(SOURCE DATA)
========
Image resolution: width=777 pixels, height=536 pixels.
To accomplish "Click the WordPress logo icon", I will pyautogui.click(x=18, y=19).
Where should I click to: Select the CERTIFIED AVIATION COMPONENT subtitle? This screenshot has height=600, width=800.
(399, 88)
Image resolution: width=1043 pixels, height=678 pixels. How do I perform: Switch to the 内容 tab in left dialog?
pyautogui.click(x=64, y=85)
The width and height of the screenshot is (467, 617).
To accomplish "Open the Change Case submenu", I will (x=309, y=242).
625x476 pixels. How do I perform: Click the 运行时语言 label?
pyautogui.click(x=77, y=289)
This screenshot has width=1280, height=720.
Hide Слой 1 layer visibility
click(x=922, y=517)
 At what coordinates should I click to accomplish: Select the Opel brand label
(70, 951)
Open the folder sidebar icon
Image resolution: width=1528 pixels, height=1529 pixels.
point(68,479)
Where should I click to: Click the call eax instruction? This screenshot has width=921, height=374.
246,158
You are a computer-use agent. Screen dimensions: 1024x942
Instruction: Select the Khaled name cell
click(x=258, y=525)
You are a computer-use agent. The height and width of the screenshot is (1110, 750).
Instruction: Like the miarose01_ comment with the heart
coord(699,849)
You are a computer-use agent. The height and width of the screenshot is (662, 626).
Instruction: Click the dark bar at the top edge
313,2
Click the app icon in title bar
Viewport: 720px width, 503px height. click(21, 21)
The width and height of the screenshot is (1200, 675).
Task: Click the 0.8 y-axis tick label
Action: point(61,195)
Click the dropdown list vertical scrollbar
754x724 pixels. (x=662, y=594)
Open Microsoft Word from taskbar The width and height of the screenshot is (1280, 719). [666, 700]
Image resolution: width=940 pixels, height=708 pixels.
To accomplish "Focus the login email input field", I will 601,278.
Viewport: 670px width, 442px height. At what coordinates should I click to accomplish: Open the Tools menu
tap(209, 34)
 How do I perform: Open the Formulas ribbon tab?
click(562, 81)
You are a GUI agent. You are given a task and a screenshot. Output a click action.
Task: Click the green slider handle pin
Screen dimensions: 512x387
========
(ABOUT THIS TASK) Please, from the material above, copy only the lines from the line with "Where should I click to: Select" up to and including the line with "Image resolution: width=940", exactly as written.

(FINAL ANSWER)
Where should I click to: Select the CERTIFIED AVIATION COMPONENT subtitle? This screenshot has height=600, width=800.
(399, 88)
Image resolution: width=1043 pixels, height=678 pixels. How do I perform: Switch to the 内容 tab in left dialog?
pyautogui.click(x=64, y=85)
The width and height of the screenshot is (467, 617).
To accomplish "Open the Change Case submenu", I will (x=309, y=242).
625x476 pixels. How do I perform: Click the 运行时语言 label?
pyautogui.click(x=77, y=289)
This screenshot has width=1280, height=720.
Hide Слой 1 layer visibility
click(x=922, y=517)
 At what coordinates should I click to accomplish: Select the Opel brand label
(70, 951)
Open the folder sidebar icon
Image resolution: width=1528 pixels, height=1529 pixels.
point(68,479)
Where should I click to: Click the call eax instruction? This screenshot has width=921, height=374.
246,158
You are a computer-use agent. Screen dimensions: 1024x942
Instruction: Select the Khaled name cell
click(x=258, y=525)
You are a computer-use agent. The height and width of the screenshot is (1110, 750).
Instruction: Like the miarose01_ comment with the heart
coord(699,849)
You are a computer-use agent. The height and width of the screenshot is (662, 626).
Instruction: Click the dark bar at the top edge
313,2
Click the app icon in title bar
Viewport: 720px width, 503px height. click(21, 21)
The width and height of the screenshot is (1200, 675).
Task: Click the 0.8 y-axis tick label
Action: point(61,195)
Click the dropdown list vertical scrollbar
754x724 pixels. (x=662, y=594)
Open Microsoft Word from taskbar The width and height of the screenshot is (1280, 719). [666, 700]
Image resolution: width=940 pixels, height=708 pixels.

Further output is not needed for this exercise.